What this task involves
Copy out everything from the start of the material down to the line containing "This screenshot has height=804, width=1512.", inclusive, and leave the pictures out.

■ ■ ■

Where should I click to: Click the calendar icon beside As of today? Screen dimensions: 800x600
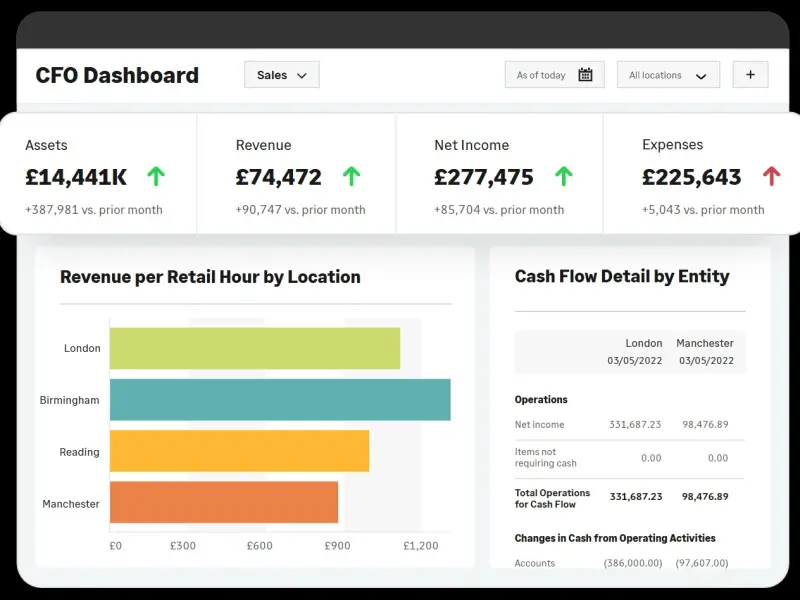(585, 75)
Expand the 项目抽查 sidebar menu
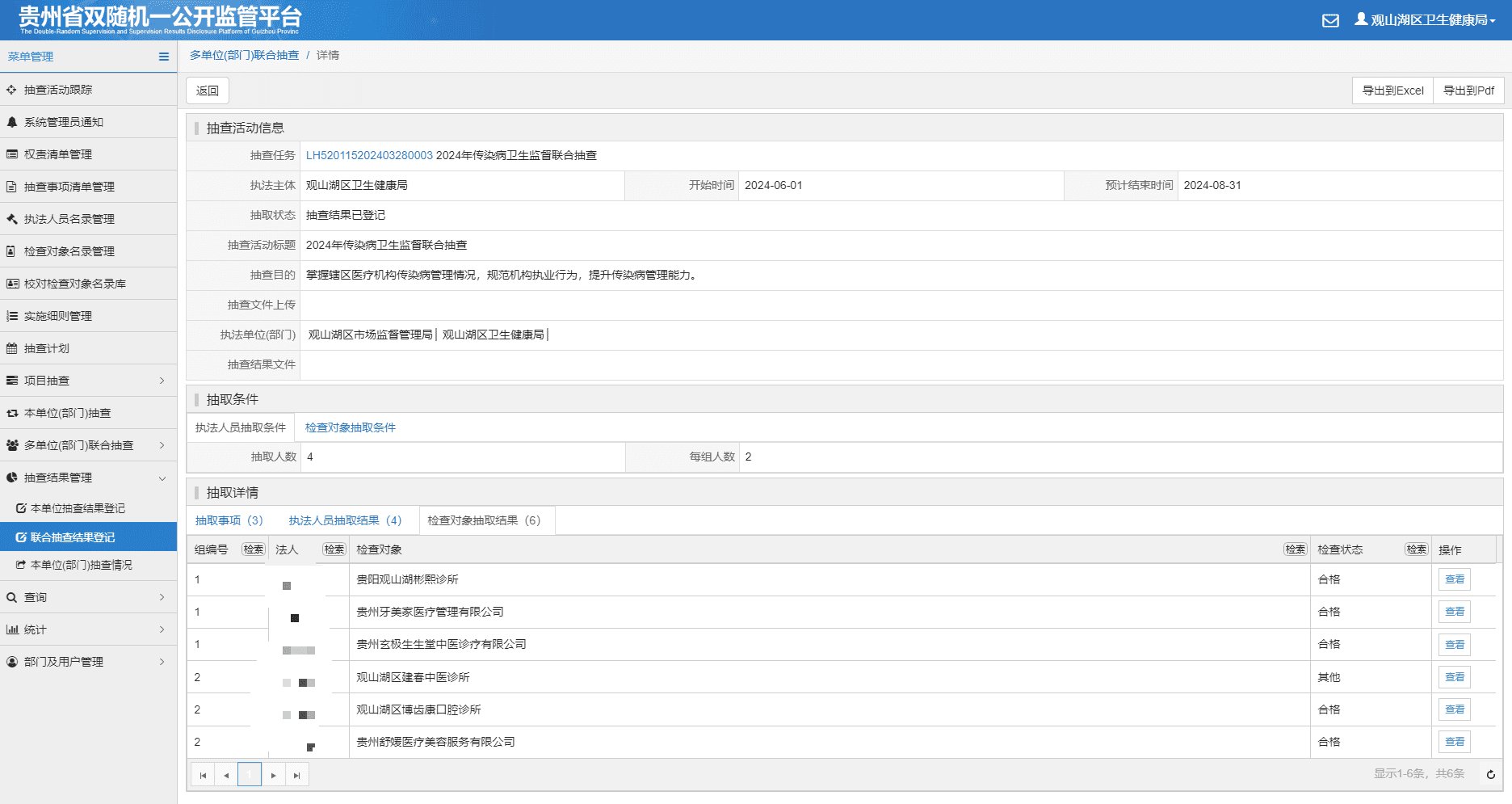This screenshot has height=804, width=1512. tap(88, 381)
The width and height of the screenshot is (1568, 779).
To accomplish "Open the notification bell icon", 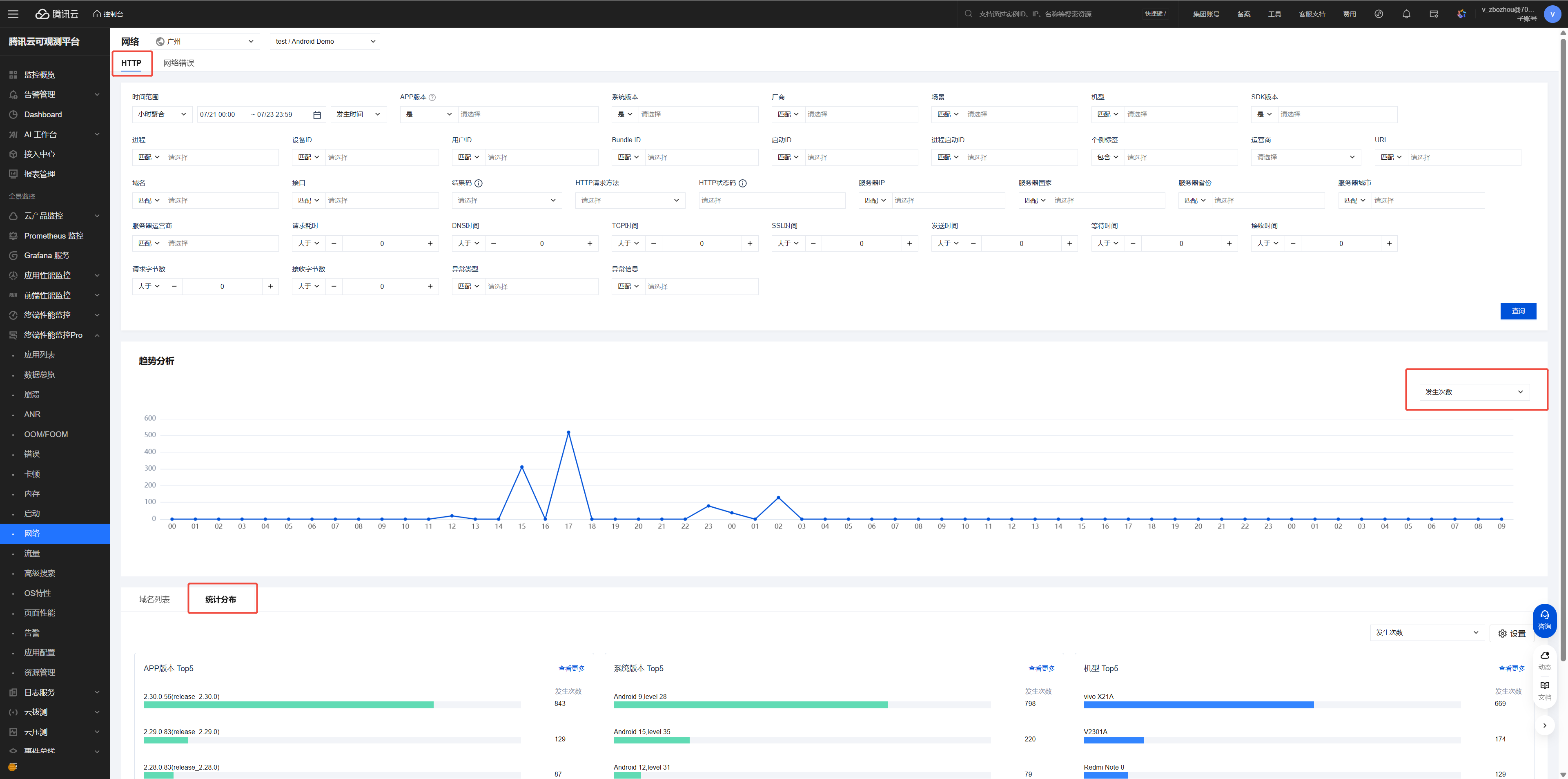I will coord(1406,13).
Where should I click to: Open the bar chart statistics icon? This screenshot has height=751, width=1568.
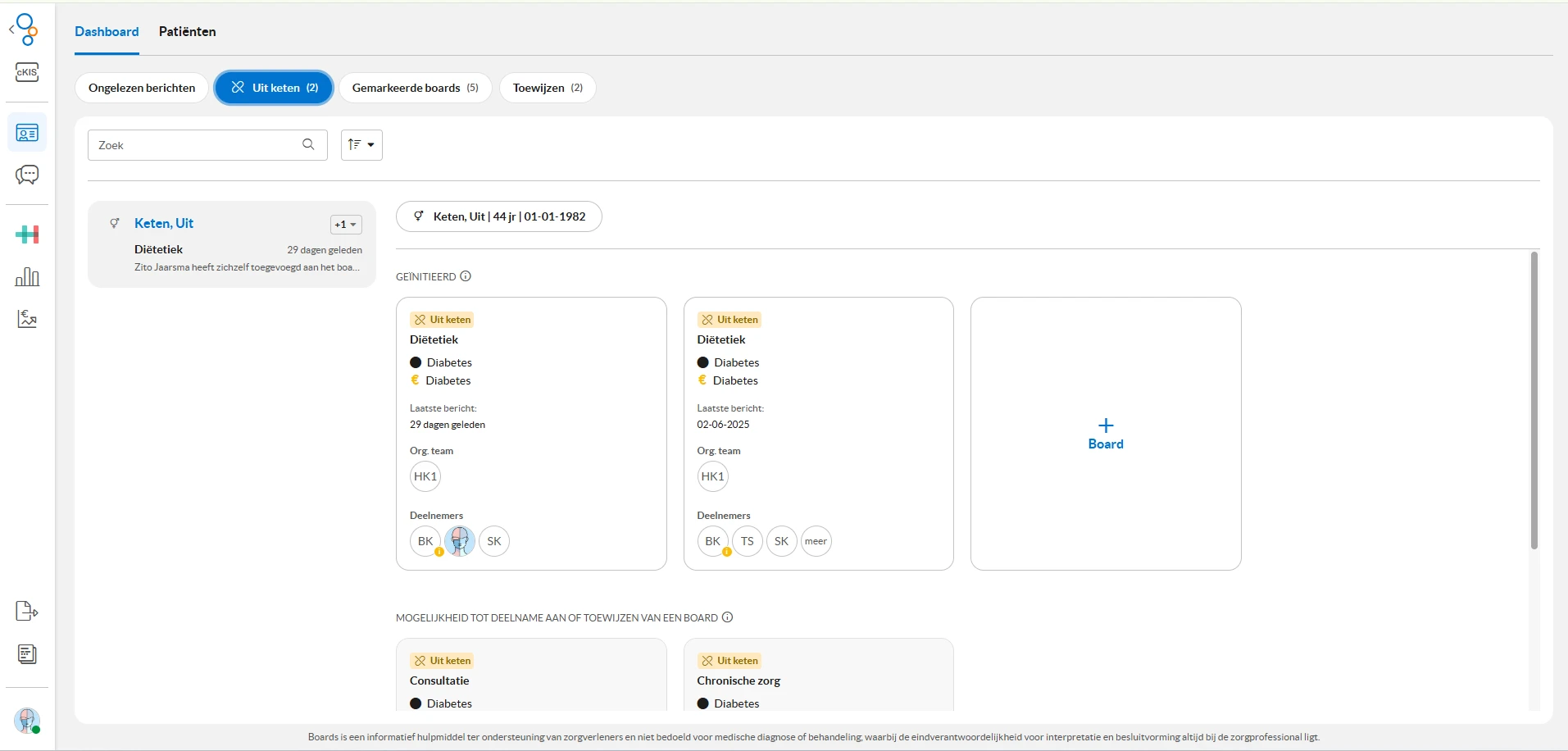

■ ■ ■

Output of the task
Where should I click to: Click the calendar icon beside As of today? Screen dimensions: 800x600
(585, 75)
Expand the 项目抽查 sidebar menu
This screenshot has height=804, width=1512. tap(88, 381)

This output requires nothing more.